Mr. Helm donated this and other lasers to the Smithsonian in 2005.
The word laser stands for "light amplification by stimulated emission of radiation." A lasing material, a crystal for example, amplifies light energy fed into it from an external source such as a flash-lamp. Scientists and engineers refer to this as "pumping" the laser.
These objects are experimental discharge lamps used to pump a crystal of yttrium-aluminum-garnet that has been treated with neodymium. Dating from about 1967 these specialized discharge lamps are similar to high pressure sodium (HPS) lamps that are commonly used in street lights. They are unusual in that they are made with clear tubes of artificial sapphire. Corning Glass made the material, called "Corstar Sapphire," that was then used by Westinghouse to make lamps. The clear tube permitted more light to pass than the typical milky-white material used in ordinary HPS street lamps, increasing the energy fed into the laser crystal.

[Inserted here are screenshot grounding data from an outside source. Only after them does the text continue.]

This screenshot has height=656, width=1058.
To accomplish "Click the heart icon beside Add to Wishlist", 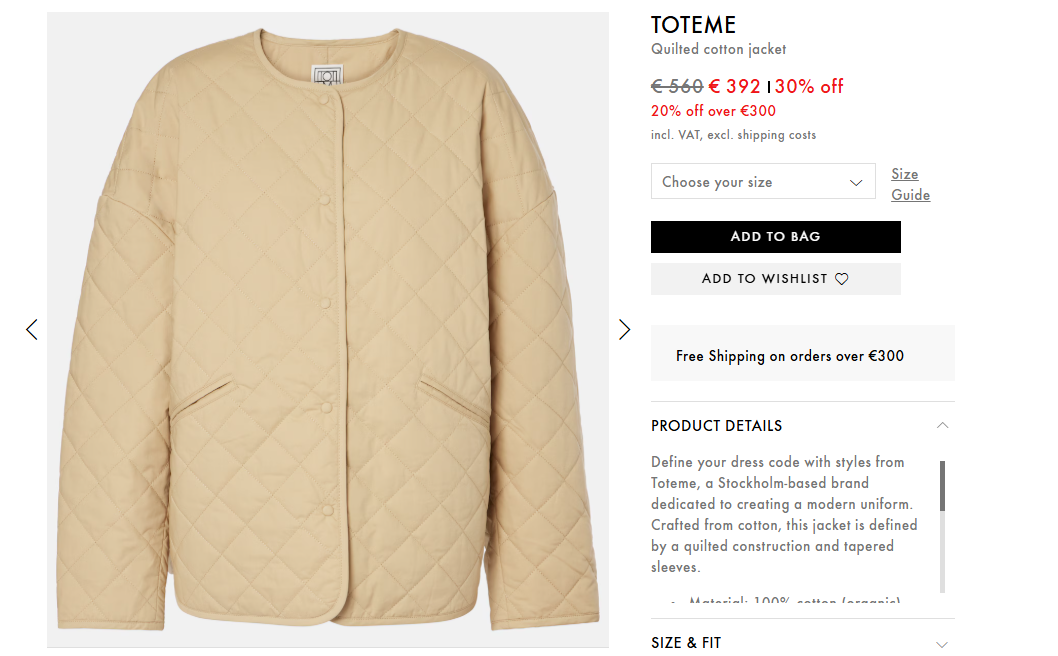I will [841, 279].
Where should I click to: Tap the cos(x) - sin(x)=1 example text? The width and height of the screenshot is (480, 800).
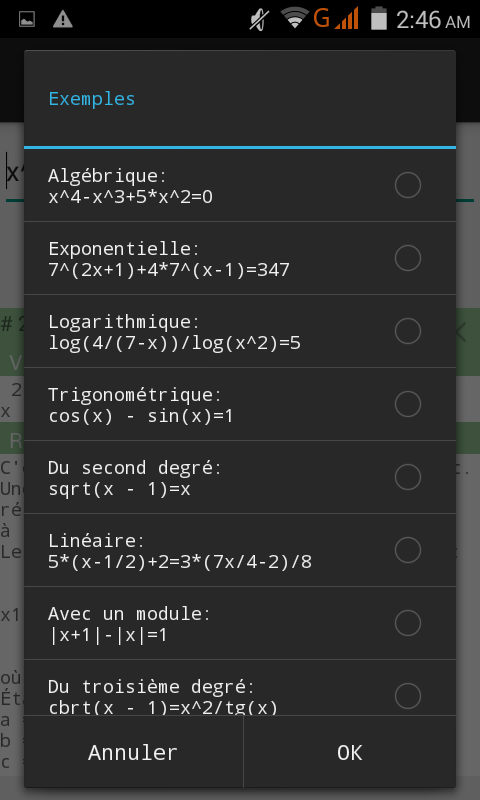(141, 416)
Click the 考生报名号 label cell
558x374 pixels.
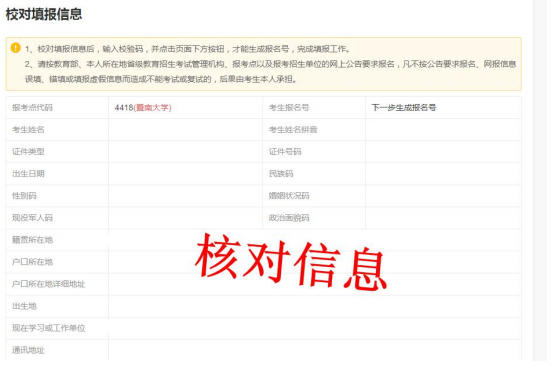(314, 107)
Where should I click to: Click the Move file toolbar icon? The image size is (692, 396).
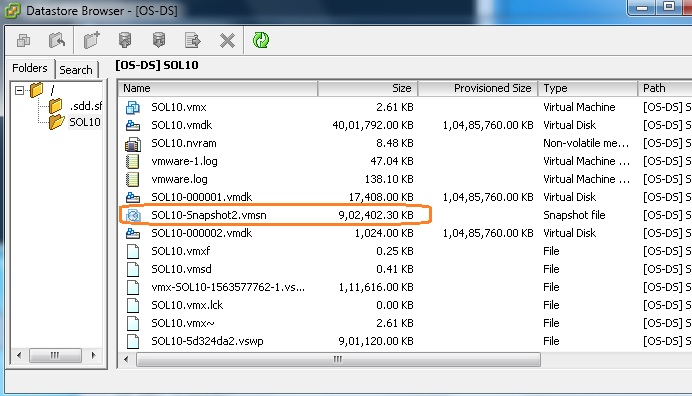(192, 40)
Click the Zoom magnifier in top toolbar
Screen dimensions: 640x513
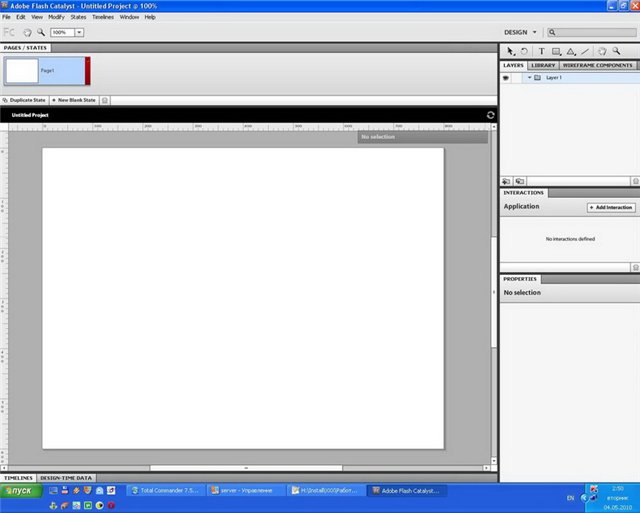pos(40,32)
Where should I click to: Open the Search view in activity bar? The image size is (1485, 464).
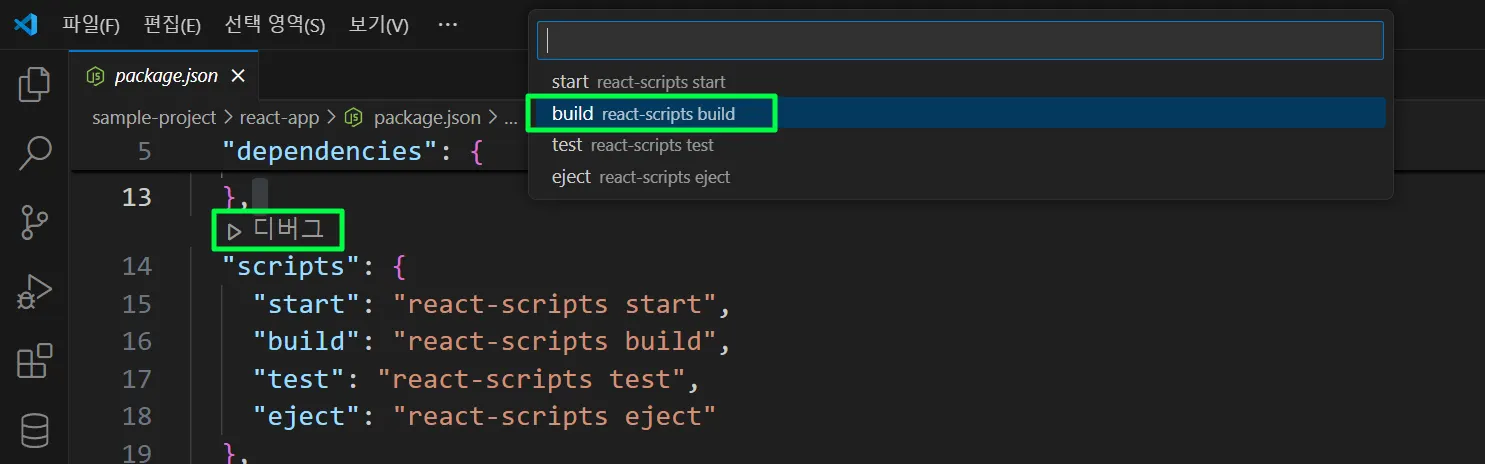(35, 153)
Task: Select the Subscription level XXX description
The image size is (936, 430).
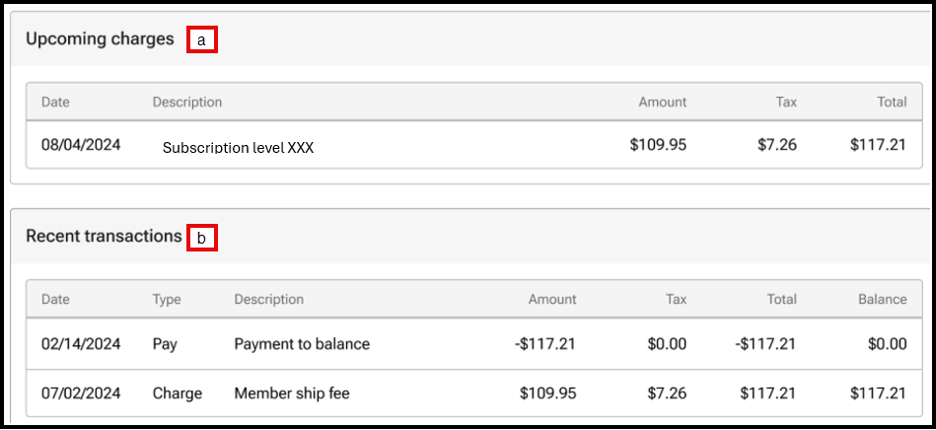Action: (x=238, y=147)
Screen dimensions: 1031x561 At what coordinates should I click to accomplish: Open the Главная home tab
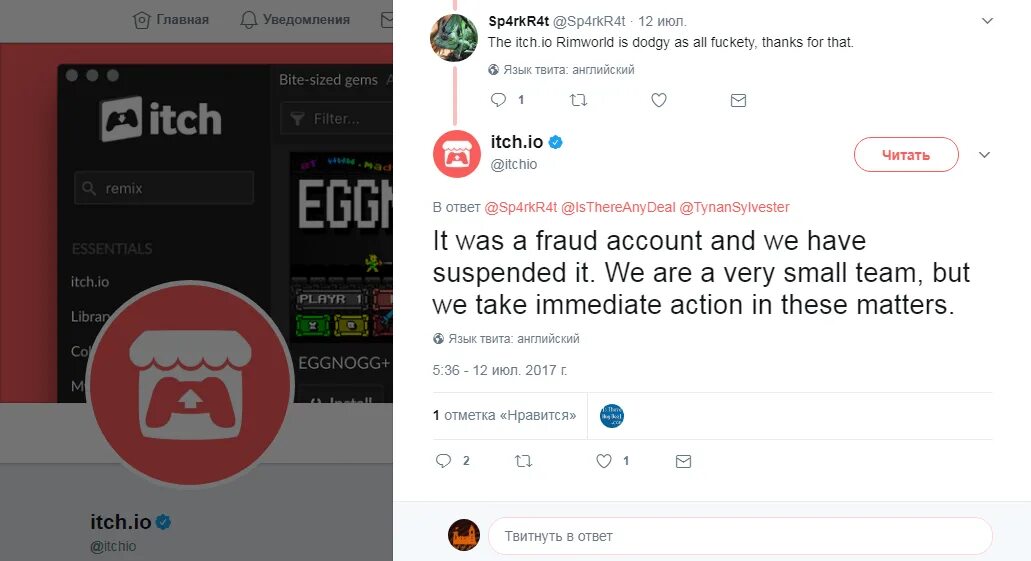tap(170, 20)
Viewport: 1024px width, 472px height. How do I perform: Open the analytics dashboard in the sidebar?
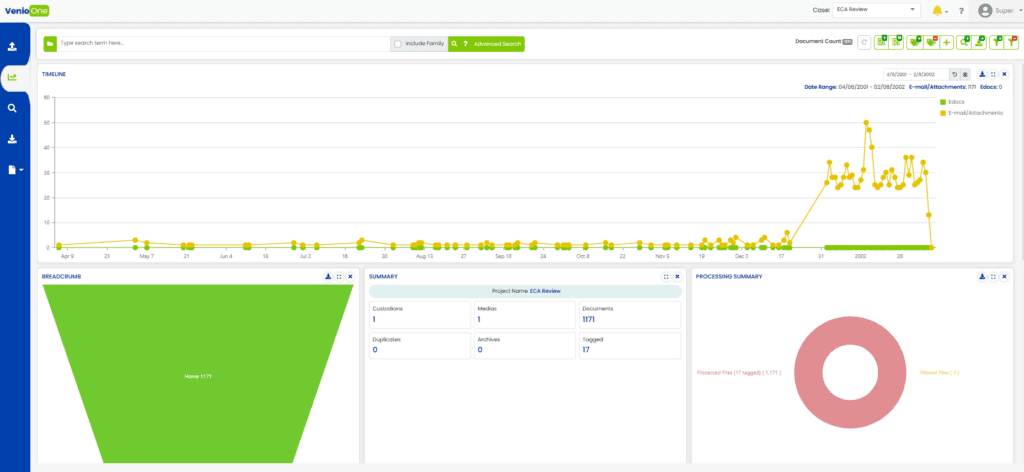tap(12, 77)
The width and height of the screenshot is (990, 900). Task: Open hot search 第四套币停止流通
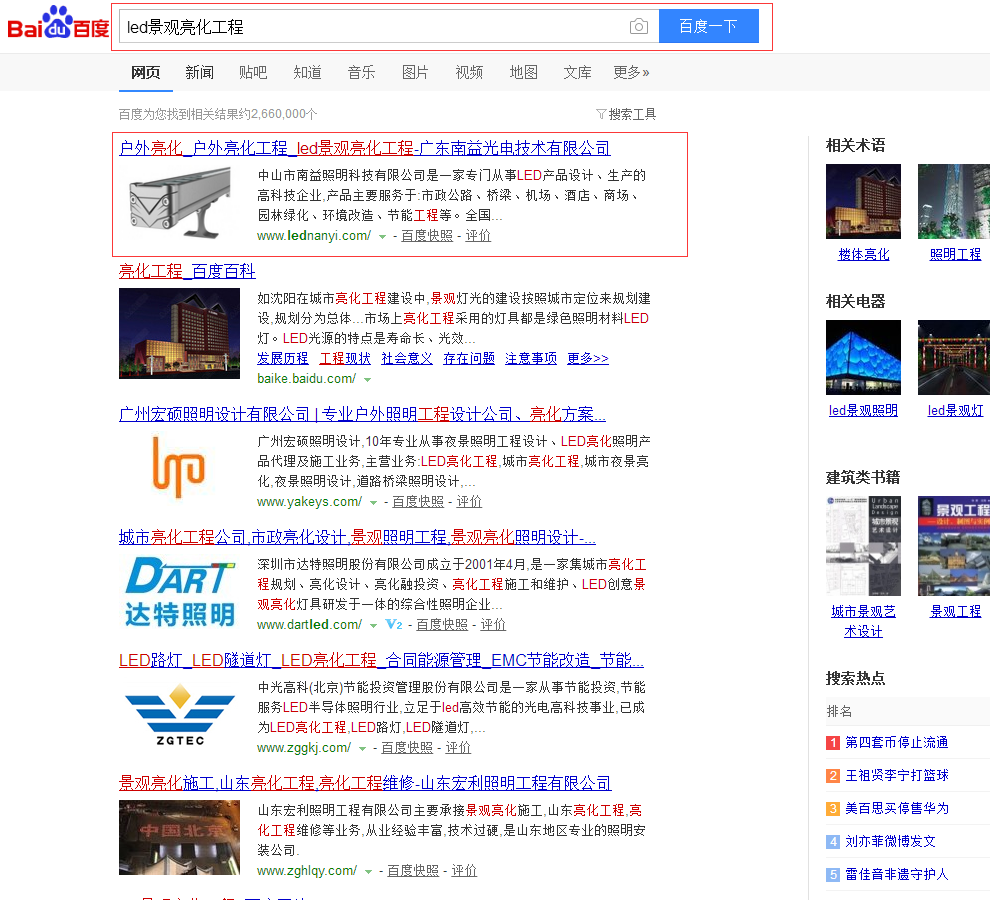click(896, 742)
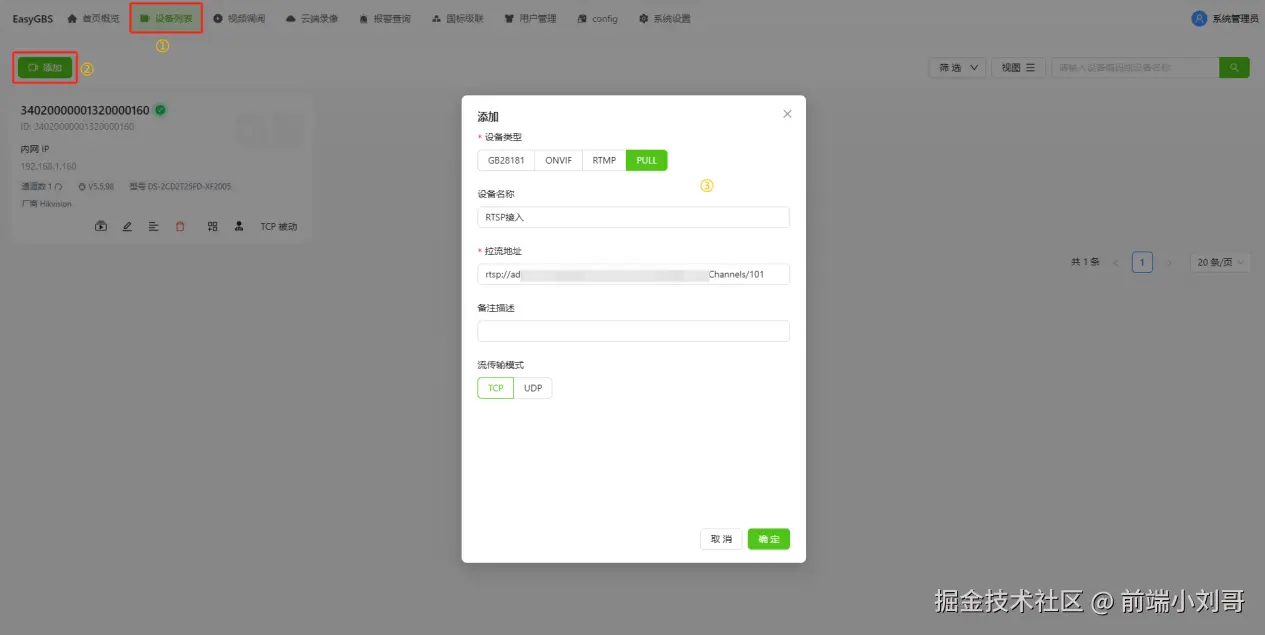Screen dimensions: 1265x635
Task: Open the 筛选 filter dropdown
Action: 958,67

Lasers have served as teaching tools in more ways than one. This ruby laser, made by General Electric (GE), inspired teenager Ebe Helm from New Jersey to learn more about lasers.
Mr. Helm wrote: "this laser head was originally on display in the Franklin Institute in Philadelphia as part of an electromagnetic spectrum exhibit from GE. It was a working unit that would fire downward on a spool of typewriter ribbon when a button was pushed. The hole it burned could be observed from several angles around its display and through large magnifying lenses arranged over it. ... I first saw this laser on display during a class trip in 1972. The laser had been on display for some years, possibly since the 1960's, and was not working. After it had been removed to a basement store room I managed to talk the Franklin Institute into giving it to me in 1976. I used the components to make an operational ruby laser in 1977 at age 17."
Mr. Helm donated this laser, and several others, to the Smithsonian in 2005.